Text provided -
---*---

From Covid scare to the cusps of glory: Story of Thomas Maloney Westgård 

A jubilant Thomas Maloney Westgård collapsed to the ground in pain and relief after securing a top 15 finish. 

It was a remarkable achievement for the Norwegian born Irish skier who just last month wasn’t sure that he would make the games

The Team Ireland cross country skier origins started over 2,000 km away from the Northwestern European country. 

Born in Leka, Norway, Thomas Irish roots stems from his maternal side, his mother an Irish citizen from Dunmore, CO Galway.  

Unlike most athletes who were groomed in sports at a young age, Thomas’s adventure in skiing started during his mid-teens. 

“I had skis when I was younger, but I didn’t really have the opportunity to ski because I lived on a wind through island in Norway, which doesn’t have much snow. 

During my early years, I played a lot of soccer, cycling and running. I had an active childhood playing other sports. 

It was when I turned 16, I made the choice to start skiing school in secondary school, which was about three hours away from where I live.” 

Thomas struggled to grasp the sport initially, but he was able to hone his craft through passion and dedication. 

“I was one of the worst when I started skiing, I always loved the endurance sport. 

It was during the weeks, months, and years I was able to make really good progress. My progress hasn’t stopped.”  

Despite the opportunity of representing Norway, where cross-country skiing is the national sport, the 26-year-old skier had always dreamt of waving the green, white and orange flag, and putting Ireland on the world map in the sport. 

“I always dreamt of being in the World Championships and representing Ireland in the bigger events.

---*---

Work item -
Reproduce word for word the passage of the article on Thomas Maloney Westgård that begins with "Thomas struggled to" and ends with "the bigger events.". The lines after this have nothing to do with it.

Material provided -
---*---

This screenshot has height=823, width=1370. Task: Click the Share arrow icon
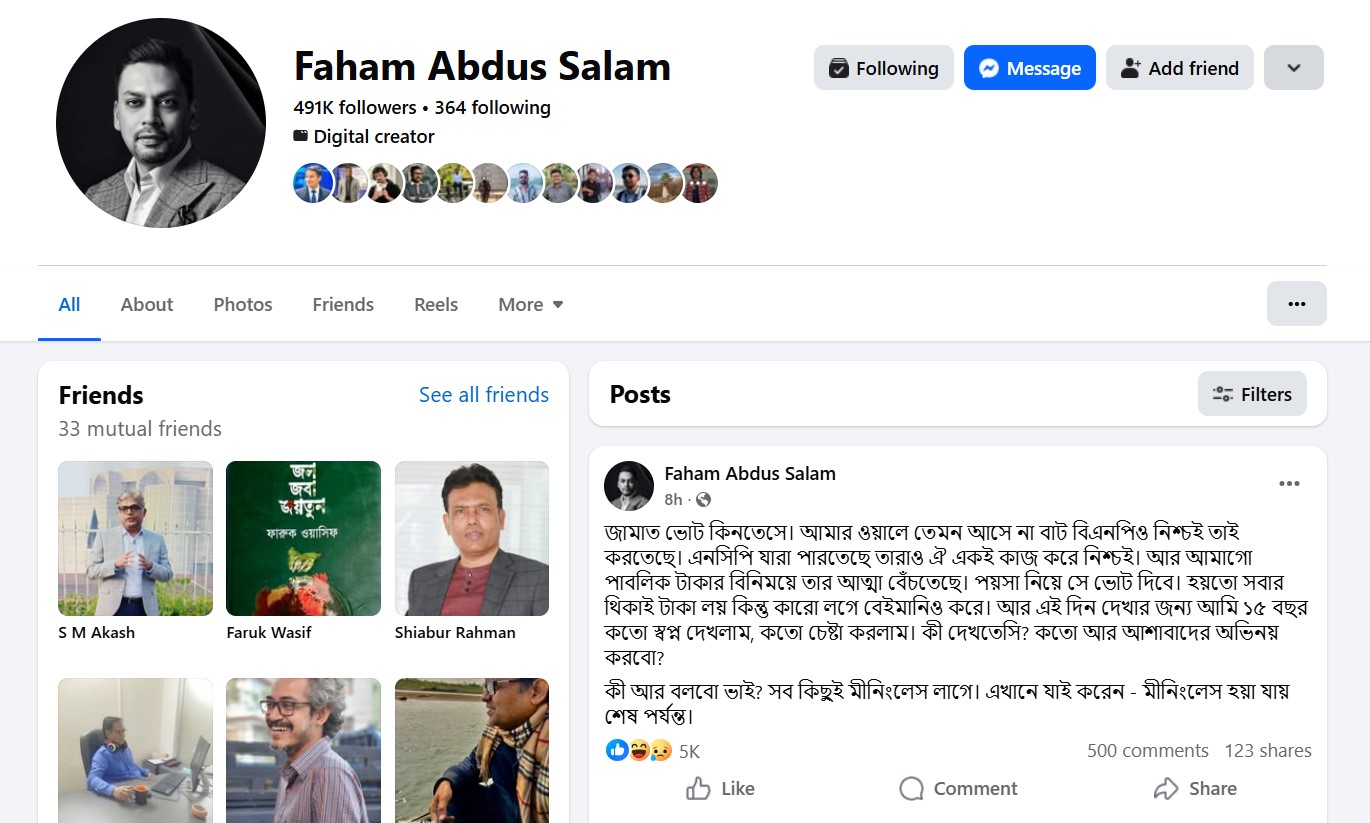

---*---

Solution to this task -
Thomas struggled to grasp the sport initially, but he was able to hone his craft through passion and dedication. 

“I was one of the worst when I started skiing, I always loved the endurance sport. 

It was during the weeks, months, and years I was able to make really good progress. My progress hasn’t stopped.”  

Despite the opportunity of representing Norway, where cross-country skiing is the national sport, the 26-year-old skier had always dreamt of waving the green, white and orange flag, and putting Ireland on the world map in the sport. 

“I always dreamt of being in the World Championships and representing Ireland in the bigger events.